WHAT TO WORK ON ->
Count every line that includes the string "language" in the entries that follow. Nothing besides the number is needed.

Dataset entries ->

-=-=-

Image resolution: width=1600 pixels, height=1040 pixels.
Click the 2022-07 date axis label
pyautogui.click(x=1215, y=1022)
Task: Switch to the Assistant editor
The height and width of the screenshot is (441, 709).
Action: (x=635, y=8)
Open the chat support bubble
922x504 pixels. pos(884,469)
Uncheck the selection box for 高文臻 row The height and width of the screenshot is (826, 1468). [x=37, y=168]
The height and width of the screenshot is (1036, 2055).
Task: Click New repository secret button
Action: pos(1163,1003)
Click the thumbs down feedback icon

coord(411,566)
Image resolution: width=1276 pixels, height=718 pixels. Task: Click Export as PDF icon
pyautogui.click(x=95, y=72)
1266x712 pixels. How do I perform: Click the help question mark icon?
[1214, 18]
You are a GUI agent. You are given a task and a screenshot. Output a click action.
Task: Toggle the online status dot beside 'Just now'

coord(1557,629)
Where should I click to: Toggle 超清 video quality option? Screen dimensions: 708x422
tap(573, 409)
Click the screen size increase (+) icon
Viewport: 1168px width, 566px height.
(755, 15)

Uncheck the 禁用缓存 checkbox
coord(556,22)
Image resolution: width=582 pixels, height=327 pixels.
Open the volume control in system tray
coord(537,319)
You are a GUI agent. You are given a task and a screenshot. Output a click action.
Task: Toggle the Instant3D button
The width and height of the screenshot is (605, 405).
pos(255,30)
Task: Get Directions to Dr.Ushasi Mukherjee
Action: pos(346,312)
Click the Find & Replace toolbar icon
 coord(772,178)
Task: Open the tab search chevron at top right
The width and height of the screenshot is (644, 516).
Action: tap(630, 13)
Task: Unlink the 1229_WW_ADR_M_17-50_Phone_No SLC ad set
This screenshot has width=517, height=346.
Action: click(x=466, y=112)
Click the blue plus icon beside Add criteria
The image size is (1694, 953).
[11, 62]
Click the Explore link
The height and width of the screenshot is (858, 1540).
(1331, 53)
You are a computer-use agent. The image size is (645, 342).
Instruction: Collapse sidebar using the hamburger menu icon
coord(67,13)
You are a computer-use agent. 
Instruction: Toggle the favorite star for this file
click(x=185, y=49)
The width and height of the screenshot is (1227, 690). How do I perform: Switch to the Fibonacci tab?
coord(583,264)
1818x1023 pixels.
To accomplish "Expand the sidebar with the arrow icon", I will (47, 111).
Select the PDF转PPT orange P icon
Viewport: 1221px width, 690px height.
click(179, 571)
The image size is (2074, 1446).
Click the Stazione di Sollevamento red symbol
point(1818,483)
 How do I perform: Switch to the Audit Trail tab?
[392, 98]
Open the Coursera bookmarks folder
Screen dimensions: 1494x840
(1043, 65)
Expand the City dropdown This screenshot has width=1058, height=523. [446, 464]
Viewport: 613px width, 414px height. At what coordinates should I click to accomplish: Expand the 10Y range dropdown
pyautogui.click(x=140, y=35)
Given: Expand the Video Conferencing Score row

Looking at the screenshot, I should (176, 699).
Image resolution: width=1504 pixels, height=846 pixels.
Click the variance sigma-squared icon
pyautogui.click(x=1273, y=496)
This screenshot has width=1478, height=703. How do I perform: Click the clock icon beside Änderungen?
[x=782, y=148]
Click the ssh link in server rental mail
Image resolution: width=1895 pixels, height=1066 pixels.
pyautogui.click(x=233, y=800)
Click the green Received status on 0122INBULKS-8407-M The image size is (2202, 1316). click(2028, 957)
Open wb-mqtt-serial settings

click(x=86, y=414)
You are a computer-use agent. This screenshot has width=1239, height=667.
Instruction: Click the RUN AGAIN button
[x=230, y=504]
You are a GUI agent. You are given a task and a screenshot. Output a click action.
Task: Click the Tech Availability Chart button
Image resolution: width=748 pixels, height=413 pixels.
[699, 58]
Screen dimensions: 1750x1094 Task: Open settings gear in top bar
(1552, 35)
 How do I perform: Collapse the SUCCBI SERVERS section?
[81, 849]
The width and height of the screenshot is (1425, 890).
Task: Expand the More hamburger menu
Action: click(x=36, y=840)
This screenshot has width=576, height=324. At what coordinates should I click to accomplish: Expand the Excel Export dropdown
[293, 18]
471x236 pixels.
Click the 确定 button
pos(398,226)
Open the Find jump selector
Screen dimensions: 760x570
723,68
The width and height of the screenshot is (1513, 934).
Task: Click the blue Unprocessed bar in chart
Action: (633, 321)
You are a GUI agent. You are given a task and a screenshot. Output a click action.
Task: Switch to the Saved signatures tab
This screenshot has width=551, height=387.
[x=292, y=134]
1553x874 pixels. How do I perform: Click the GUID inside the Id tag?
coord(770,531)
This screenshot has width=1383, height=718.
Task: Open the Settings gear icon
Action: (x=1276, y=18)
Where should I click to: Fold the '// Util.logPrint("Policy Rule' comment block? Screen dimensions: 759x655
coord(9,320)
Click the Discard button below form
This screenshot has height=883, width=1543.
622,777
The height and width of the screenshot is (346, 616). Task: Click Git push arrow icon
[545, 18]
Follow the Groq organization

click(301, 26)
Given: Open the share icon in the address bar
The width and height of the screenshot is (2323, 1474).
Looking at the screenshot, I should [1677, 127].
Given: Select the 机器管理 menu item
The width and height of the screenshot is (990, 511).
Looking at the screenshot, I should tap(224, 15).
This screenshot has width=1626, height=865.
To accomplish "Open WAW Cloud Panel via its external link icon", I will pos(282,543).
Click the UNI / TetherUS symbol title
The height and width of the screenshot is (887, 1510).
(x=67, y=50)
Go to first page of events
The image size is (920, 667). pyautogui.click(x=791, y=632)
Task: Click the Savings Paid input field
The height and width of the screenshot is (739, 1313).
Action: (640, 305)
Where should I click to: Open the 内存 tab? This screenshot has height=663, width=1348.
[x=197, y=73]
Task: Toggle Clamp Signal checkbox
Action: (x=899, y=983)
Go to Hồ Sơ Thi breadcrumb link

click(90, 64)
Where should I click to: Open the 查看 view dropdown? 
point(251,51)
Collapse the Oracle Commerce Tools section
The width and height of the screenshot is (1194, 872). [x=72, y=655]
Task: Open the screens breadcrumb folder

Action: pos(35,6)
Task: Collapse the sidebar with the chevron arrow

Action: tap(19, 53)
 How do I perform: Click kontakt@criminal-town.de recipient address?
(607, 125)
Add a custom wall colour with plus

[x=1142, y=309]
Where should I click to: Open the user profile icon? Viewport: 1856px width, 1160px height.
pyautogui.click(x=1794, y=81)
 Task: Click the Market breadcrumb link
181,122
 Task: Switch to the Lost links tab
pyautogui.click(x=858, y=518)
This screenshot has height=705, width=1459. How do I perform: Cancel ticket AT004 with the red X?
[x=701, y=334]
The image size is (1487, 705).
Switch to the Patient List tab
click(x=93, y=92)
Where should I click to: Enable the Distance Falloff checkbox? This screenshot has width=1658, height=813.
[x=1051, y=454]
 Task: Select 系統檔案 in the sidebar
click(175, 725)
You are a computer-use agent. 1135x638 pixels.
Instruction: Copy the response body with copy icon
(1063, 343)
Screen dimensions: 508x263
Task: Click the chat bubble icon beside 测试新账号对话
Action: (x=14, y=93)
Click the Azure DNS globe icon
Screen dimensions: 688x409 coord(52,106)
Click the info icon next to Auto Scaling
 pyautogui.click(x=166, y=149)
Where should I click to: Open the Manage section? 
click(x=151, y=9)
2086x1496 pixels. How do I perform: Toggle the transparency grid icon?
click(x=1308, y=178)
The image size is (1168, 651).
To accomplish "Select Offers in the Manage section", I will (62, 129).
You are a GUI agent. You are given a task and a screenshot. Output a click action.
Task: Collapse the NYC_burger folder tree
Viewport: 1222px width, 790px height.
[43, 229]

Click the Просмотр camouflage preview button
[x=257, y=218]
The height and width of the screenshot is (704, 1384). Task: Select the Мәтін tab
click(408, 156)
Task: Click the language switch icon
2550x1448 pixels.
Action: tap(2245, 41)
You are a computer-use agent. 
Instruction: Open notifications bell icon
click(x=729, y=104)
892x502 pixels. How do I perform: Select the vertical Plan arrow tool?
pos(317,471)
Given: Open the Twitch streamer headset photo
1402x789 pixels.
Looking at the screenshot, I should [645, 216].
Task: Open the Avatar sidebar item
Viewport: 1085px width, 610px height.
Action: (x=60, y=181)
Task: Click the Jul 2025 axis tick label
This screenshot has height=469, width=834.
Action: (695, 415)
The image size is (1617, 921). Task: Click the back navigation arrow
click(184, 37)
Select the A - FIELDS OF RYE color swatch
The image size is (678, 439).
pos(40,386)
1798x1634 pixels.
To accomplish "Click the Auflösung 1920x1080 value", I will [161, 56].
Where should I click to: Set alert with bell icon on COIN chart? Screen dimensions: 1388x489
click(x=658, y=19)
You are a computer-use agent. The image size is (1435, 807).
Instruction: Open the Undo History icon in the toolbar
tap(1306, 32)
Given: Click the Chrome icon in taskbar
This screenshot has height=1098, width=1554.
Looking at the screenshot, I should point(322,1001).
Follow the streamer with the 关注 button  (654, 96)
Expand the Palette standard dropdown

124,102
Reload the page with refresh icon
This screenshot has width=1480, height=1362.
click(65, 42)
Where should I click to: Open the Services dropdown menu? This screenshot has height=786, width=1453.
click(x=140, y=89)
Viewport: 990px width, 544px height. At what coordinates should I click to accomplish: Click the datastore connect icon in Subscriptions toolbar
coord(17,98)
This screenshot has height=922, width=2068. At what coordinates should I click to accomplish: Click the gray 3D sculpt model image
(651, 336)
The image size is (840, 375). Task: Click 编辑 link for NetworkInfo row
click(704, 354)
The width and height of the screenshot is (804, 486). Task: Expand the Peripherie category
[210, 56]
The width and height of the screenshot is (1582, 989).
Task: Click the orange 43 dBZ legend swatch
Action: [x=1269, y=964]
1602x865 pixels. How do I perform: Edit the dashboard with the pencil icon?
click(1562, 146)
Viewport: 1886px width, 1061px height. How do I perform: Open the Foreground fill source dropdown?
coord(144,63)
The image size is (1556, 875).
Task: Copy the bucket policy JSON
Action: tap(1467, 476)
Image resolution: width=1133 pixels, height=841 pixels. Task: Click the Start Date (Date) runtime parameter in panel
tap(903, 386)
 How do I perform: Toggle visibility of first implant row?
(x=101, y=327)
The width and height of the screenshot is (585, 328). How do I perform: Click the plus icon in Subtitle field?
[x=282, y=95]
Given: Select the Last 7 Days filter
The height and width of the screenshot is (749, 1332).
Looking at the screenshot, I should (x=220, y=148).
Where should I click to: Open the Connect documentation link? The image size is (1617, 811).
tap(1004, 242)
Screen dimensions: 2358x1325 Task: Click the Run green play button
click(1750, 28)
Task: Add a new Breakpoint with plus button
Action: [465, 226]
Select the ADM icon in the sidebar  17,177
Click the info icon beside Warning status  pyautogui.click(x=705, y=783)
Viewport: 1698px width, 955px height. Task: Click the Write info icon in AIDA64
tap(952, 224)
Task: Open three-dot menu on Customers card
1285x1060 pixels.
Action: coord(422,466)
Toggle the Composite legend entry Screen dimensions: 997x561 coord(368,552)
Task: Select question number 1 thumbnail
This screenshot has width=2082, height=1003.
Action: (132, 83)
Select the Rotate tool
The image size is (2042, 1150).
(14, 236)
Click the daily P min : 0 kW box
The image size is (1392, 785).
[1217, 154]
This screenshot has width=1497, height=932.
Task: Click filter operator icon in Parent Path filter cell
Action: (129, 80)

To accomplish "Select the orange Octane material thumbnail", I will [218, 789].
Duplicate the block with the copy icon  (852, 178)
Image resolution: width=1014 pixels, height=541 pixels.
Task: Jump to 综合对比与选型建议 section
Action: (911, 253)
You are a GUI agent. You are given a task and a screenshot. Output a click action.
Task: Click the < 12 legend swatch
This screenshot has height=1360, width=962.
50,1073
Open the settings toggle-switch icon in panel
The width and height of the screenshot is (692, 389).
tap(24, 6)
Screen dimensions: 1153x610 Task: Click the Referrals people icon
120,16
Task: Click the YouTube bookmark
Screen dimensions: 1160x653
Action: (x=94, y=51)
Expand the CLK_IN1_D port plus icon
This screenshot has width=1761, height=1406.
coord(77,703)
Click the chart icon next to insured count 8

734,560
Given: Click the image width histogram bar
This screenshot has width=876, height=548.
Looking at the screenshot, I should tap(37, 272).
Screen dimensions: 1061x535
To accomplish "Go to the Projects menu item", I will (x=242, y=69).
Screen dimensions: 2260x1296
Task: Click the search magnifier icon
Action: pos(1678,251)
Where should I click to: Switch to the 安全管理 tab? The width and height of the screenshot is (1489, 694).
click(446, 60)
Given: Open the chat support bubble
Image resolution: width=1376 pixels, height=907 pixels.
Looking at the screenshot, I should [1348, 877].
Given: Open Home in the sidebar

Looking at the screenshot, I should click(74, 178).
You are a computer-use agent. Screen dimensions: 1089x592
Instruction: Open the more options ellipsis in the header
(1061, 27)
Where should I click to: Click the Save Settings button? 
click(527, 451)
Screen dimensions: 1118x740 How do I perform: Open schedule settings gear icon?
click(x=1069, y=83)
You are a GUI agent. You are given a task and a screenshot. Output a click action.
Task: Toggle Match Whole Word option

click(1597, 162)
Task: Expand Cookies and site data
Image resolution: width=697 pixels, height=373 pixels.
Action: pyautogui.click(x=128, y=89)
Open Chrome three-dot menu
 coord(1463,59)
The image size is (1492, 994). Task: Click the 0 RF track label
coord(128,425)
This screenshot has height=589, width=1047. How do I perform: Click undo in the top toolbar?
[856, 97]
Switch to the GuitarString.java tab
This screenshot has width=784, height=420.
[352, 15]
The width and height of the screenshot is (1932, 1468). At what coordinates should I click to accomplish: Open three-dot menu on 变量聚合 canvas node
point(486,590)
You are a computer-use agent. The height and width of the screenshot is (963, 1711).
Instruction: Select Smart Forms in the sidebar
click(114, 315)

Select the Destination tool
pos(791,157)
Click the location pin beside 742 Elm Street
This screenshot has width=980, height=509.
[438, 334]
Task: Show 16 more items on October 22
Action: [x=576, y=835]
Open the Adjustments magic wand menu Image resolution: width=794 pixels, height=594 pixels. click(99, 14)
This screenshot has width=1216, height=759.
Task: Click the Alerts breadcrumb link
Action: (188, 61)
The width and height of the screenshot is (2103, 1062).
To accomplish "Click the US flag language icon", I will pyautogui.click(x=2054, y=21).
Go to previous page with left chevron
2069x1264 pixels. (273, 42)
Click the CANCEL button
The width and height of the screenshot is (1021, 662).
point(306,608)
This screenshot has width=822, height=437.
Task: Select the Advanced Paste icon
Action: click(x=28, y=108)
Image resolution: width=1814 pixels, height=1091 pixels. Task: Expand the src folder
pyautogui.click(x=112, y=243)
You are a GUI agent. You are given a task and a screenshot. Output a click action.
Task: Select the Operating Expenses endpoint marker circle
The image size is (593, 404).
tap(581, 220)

-=-=-

RESPONSE TO THE TASK ->
2